What you need to do - The required result is an exact copy of the material from the line with "Contact (941, 164)" through its final line, both ends included.

::::

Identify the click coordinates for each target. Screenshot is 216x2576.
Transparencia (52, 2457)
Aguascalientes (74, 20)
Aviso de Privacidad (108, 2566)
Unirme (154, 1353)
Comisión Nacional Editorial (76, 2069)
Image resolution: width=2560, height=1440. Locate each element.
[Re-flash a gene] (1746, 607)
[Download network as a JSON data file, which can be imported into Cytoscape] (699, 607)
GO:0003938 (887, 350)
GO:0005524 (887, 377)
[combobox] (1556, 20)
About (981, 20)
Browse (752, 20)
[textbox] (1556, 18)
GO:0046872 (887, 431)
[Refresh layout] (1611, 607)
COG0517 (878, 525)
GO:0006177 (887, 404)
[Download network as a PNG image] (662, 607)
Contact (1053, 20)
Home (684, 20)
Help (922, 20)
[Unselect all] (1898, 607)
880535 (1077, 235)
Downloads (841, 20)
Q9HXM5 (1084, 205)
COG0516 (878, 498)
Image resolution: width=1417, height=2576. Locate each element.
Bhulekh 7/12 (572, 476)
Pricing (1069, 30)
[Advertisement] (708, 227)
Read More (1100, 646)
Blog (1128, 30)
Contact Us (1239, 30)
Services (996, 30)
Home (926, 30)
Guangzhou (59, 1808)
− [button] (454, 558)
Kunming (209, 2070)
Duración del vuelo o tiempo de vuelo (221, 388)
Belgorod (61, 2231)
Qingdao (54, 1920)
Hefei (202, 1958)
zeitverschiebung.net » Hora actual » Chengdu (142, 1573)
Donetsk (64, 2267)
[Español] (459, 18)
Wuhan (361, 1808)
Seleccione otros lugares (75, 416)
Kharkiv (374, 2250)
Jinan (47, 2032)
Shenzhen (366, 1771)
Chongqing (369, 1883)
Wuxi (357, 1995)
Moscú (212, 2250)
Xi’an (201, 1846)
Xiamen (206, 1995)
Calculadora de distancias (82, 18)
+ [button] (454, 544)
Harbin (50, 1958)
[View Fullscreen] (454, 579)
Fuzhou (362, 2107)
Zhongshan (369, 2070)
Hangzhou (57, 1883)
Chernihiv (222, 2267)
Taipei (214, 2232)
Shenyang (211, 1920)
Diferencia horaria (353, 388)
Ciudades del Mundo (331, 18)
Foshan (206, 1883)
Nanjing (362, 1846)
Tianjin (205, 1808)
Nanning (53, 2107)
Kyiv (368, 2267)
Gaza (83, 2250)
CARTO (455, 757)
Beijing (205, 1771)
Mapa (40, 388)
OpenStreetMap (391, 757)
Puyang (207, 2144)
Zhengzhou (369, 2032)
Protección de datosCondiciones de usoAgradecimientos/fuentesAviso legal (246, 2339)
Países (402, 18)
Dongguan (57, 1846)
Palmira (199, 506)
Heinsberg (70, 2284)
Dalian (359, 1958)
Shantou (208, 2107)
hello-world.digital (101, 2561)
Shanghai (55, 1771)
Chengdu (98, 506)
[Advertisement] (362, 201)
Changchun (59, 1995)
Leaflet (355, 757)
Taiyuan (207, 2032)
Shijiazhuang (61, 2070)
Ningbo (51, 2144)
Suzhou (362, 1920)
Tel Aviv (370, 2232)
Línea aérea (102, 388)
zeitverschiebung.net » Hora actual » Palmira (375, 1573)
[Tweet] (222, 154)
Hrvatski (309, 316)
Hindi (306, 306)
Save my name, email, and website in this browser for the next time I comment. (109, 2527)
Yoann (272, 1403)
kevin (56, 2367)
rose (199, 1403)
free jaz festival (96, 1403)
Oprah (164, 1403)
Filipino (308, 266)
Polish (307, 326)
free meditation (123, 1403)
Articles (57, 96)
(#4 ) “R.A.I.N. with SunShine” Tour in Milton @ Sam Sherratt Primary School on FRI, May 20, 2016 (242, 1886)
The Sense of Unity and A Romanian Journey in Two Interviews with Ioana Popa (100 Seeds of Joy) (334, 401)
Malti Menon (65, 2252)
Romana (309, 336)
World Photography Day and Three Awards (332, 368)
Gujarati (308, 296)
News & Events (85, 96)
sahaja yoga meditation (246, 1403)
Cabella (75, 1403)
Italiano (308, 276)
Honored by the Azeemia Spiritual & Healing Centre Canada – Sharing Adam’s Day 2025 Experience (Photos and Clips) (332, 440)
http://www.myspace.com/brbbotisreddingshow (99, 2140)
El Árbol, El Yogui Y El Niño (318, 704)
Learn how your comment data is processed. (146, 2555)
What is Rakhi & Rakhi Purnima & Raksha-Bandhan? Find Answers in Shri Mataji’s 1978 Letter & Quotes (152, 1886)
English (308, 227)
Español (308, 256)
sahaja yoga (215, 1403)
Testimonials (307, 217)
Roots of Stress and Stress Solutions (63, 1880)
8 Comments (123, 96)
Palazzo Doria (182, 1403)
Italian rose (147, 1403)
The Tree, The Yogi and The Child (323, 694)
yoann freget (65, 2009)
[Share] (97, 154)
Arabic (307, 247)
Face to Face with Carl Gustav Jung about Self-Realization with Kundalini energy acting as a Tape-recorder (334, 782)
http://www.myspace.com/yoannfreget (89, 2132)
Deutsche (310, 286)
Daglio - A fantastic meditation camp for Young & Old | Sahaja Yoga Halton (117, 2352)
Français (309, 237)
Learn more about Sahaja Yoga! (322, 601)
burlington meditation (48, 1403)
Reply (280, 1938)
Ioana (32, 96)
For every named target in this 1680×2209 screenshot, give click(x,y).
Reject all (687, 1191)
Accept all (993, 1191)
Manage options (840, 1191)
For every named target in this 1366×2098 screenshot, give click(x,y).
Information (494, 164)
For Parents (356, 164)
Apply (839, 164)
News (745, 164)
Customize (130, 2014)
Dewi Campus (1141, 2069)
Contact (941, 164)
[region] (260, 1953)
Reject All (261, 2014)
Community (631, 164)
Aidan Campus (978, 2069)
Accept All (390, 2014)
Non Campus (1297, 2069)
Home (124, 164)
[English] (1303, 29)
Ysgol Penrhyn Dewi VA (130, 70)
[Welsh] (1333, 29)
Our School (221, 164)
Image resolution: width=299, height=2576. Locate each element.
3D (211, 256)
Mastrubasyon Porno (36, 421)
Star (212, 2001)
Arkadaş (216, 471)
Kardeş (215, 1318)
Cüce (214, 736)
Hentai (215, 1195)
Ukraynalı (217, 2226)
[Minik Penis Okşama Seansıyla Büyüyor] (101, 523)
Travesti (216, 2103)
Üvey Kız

::::

Answer box -
Contact (941, 164)
[region] (260, 1953)
Reject All (261, 2014)
Community (631, 164)
Aidan Campus (978, 2069)
Accept All (390, 2014)
Non Campus (1297, 2069)
Home (124, 164)
[English] (1303, 29)
Ysgol Penrhyn Dewi VA (130, 70)
[Welsh] (1333, 29)
Our School (221, 164)
Image resolution: width=299, height=2576. Locate each element.
3D (211, 256)
Mastrubasyon Porno (36, 421)
Star (212, 2001)
Arkadaş (216, 471)
Kardeş (215, 1318)
Cüce (214, 736)
Hentai (215, 1195)
Ukraynalı (217, 2226)
[Minik Penis Okşama Seansıyla Büyüyor] (101, 523)
Travesti (216, 2103)
Üvey Kız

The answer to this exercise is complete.